— Problem statement —
For this task, output every entry below exactly and omit the pictures.

Exercise material START

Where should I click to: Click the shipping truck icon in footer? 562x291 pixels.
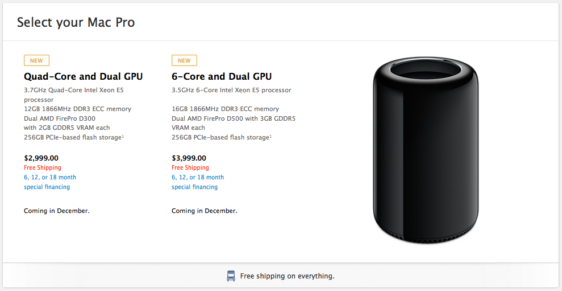point(231,276)
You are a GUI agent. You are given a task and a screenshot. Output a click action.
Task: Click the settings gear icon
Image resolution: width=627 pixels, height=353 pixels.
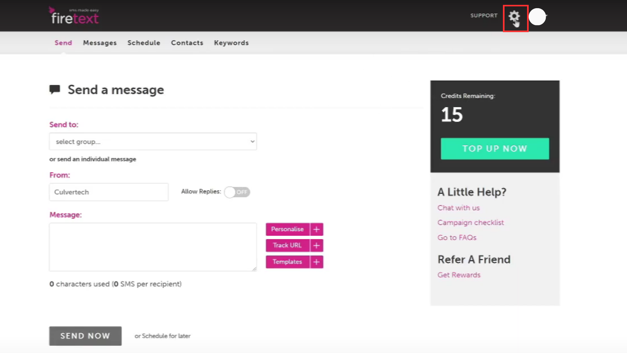point(515,17)
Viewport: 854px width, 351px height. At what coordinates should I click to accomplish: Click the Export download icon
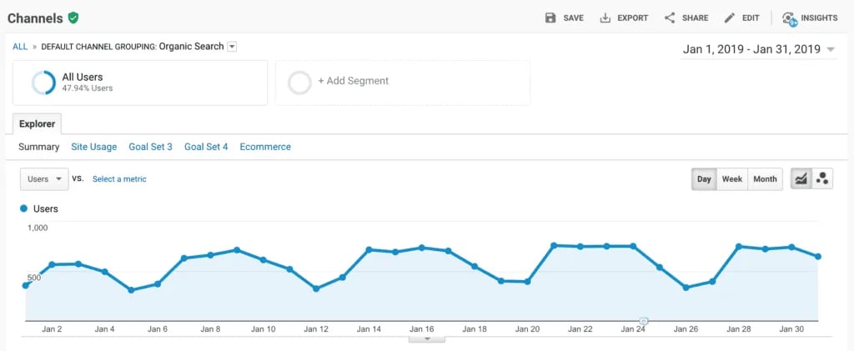coord(605,18)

Exercise material END

— Task output —
Where should I click to: Click the shipping truck icon in footer? 562x291 pixels.
point(231,276)
You are a GUI agent. You are given a task and a screenshot. Output a click action.
Task: Click the settings gear icon
Image resolution: width=627 pixels, height=353 pixels.
point(515,17)
Viewport: 854px width, 351px height. At what coordinates should I click to accomplish: Click the Export download icon
coord(605,18)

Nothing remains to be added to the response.